В экспериментах с изучением значения тиреоидных гормонов для развития интрамуральных узлов крольчихам весом 2,7-2,8 кг скармливался тиреоидин в дозе 0,6 г в день. Через 14 дней животные теряли 350-400 г массы (12-14% веса), что характерно для легкой степени тиреотоксикоза (С.О.Тапбергенов, 1970). Наблюдались характерные для тиреотоксикоза повышение возбудимости животных и одышка (М.А.Ларина, 1963; В.И.Кандрор, 1965; К.М.Эстер, 1965; Л.М.Гольбер и В.Н.Кандрор, 1972, и др.). 13 – 19,5-дневные зародыши взяты от крольчих, кормленных тиреоидином с 5-го дня после покрытия (при скармливании тиреоидина с первых дней беременности часть крольчих остается бесплодной - С.И.Тереза, 1939). Зародыши старших возрастов и новорожденные кролики получены от матерей, кормленных тиреоидином с 14-го дня после спаривания. Зародыши каждой возрастной группы и новорожденные взяты из разных пометов (от 2 крольчих, в каждом случае по 4 зародыша из помета). Использованы методы импрегнации серебром по Д.И.Дейнеке (для 13 – 19-дневных эмбрионов) и Бильшовскому-Грос (27 – 29-дневных зародышей и новорожденных), окраска гематоксилином-эозином и по Нисслю. Подсчитывалось общее количество нервных клеток и количество крупных мультиполярных дифференцированных нейронов в ганглиях мышечно-кишечного сплетения разных отделов пищеварительной трубки. В каждом случае подсчитывалось количество клеток в 100 ганглиях. Полученные цифровые данные обработаны статистически.
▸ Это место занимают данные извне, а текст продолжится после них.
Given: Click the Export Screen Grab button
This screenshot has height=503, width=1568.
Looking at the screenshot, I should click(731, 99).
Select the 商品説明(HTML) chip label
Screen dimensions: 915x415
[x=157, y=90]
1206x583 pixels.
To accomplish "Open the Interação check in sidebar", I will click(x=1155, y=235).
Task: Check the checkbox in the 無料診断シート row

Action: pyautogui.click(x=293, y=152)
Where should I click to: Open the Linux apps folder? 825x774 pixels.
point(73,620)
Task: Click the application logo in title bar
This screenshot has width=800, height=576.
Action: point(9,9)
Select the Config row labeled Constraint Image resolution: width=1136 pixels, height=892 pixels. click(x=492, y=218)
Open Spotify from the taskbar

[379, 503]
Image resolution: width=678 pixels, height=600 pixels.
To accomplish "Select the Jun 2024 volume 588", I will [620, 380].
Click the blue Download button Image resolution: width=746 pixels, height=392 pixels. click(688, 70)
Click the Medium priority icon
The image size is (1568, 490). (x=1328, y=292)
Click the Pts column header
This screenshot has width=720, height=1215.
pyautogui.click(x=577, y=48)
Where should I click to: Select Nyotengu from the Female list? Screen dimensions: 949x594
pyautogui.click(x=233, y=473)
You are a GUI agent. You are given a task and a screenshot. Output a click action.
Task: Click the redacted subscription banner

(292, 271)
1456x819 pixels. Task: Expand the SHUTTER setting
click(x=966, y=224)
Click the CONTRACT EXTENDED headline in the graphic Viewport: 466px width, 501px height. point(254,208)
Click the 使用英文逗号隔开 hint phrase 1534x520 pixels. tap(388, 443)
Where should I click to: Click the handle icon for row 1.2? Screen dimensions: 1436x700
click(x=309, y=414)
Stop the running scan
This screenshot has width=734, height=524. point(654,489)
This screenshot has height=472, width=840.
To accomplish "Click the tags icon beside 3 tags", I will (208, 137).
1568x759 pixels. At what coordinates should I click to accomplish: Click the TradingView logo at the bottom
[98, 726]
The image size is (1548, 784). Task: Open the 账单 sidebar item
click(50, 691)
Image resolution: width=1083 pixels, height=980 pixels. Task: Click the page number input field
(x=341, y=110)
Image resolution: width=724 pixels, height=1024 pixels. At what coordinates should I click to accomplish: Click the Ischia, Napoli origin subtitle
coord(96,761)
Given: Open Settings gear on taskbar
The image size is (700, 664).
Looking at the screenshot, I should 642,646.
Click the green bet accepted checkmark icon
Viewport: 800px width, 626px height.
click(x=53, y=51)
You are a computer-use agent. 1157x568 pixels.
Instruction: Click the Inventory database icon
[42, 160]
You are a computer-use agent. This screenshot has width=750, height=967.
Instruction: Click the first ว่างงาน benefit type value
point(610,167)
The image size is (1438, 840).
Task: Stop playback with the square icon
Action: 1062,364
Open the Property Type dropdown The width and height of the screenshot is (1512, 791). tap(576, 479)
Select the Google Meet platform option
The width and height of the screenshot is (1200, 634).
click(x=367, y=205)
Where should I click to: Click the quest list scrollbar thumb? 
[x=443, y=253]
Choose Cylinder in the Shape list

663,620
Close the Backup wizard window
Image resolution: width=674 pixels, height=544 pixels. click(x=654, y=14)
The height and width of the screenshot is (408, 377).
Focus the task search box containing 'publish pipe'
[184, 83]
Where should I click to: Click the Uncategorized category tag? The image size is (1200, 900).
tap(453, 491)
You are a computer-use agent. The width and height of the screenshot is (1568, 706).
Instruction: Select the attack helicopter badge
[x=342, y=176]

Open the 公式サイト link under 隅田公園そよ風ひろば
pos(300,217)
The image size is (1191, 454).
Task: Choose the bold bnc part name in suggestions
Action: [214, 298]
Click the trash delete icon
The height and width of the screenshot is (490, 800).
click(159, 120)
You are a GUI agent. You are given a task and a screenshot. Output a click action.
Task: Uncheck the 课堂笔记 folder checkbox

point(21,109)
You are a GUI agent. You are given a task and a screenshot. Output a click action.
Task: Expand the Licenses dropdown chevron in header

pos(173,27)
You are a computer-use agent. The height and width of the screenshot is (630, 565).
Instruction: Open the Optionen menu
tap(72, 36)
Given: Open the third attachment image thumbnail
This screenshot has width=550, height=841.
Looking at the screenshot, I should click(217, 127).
При выполнении гистологической части комплексной работы, совместной с сотрудником нервной клиники Ленинградского Педиатрического медицинского института Т.А.Дрозниной, использованы биопсийные кусочки широчайшей мышцы спины детей, страдающих прогрессивной мышечной дистрофией. Материал взят у 18 больных в возрасте 7 – 15 лет. Гистологические срезы толщиной 6-8 мкм окрашивались гематоксилином-эозином, азуром-эозином, по Маллори, гематоксилином Гейденгайна и в некоторых случаях импрегнировались серебром по Бильшовскому-Грос.